The larger fountain has two tiered ovals of very pale blue water speckled with miniature ships, corals and be-goggled swimmers. The first tier – named by Walker as ‘the Physical Impossibility of Blackness in the Mind of Someone White’ – contains sharks à la Damien Hirst’s famous formaldehydes. They represent the sharks which swam after the slave ships in the hope of a new victim thrown overboard. Even today, sharks continue to swim along these trade routes, contrary to their natural instincts.
There is also a dread-locked woman, kneeled over so that her hair covers her face; she looks like she’s crying. Rising up from these shallow rippled pools is a pedestal which mimics Victoria’s memorial outside Buckingham Palace. But this pedestal is not surrounded by muscled personifications of courage and victory, or other conventional classical characters.
This pedestal is ringed by more ambiguous figures. The first is a proud sailor in a general’s tricorne hat and a belly bulging out between his buttoned coat. Is he a slave-trader, grown fat with corrupt profits? Next to him is a withered tree with a swinging hangman’s noose, an unmistakeable reference to America’s history of racist lynchings.
Then, in a dizzying change of mood, there is a laughing woman with headdress beside a hunched boy, also crying. It is not clear what or who she represents. She could be a celebration of black beauty, of the richness of the African continent (complemented by the coconut in her hand), or, she may represent a caricatured figure of Queen Victoria, laughing in the face of the suffering her Empire inflicts. Through this interpretation, the child crouched inside her skirts then becomes a personification of Melancholy.
Above all this, at the height of the fountain, is the arched figure of a black woman with water spurting from her breasts and, chillingly, from a slit in her neck. She is a reimagined Venus, displaced from her shell (which the crying boy now occupies) and transformed into an Afro-Caribbean priestess, both majestic and mutilated, a symbol of violence as well as fertility.
The full title of Fons Americanus, printed on the wall in the style of a carnival poster, further subverts the function of monuments. It invites the reader to “gasp plaintively” in a “friendly family setting” at the horrors of Empire and the transatlantic slave trade. Like the artwork itself, it is a disconcerting mix of humour and condemnation, and the reader is forced to consider their own reactions to monuments and other stories of the past.

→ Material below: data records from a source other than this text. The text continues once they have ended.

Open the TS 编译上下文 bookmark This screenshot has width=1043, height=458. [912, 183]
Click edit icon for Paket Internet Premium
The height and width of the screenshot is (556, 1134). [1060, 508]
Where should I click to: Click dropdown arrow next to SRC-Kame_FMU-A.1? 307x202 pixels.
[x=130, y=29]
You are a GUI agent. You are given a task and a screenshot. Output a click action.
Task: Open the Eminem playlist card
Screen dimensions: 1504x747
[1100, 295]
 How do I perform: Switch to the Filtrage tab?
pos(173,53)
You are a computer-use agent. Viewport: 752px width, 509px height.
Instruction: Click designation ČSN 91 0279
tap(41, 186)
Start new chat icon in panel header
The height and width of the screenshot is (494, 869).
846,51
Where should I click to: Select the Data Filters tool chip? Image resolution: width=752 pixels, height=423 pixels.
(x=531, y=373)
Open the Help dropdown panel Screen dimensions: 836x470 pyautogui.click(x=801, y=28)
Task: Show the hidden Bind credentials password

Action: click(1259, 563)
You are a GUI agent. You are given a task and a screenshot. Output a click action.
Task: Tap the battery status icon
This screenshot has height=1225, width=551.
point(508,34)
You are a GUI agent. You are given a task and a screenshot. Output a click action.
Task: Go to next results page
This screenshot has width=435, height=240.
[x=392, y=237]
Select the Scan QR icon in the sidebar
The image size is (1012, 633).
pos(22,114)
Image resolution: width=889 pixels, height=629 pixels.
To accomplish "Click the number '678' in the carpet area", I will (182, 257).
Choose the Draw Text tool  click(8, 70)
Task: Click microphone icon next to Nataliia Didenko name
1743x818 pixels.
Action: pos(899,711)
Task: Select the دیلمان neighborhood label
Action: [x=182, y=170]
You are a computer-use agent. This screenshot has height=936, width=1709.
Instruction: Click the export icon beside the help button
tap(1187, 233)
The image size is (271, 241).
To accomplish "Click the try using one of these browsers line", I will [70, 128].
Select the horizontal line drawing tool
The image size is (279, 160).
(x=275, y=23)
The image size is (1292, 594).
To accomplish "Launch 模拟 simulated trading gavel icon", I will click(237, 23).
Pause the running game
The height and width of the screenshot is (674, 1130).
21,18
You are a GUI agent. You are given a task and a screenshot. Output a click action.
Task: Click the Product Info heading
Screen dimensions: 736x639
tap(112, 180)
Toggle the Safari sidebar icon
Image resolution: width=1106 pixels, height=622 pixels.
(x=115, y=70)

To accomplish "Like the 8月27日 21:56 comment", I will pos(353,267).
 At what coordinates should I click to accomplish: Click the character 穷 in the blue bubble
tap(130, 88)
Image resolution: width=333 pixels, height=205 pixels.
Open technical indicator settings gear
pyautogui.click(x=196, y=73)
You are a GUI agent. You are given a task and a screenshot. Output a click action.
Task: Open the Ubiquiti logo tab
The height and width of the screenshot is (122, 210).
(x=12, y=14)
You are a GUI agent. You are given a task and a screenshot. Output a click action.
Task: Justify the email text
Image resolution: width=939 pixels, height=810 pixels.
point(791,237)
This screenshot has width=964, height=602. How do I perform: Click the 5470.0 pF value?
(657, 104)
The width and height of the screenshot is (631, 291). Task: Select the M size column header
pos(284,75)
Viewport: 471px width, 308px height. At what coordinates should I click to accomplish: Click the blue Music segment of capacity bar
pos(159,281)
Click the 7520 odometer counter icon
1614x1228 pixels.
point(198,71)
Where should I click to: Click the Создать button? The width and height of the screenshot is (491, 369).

This piece is a work about history, and how we remember the past. This country’s past does not consist solely of monarchs, big buildings and victorious naval battles. This country’s past spans across continents, shark-infested waters, and years of suffering and oppression. Fons Americanus raises up the victims of this colonialism. This is what we must remember, implies Walker. This, the evil of colonialism, is what must not be forgotten.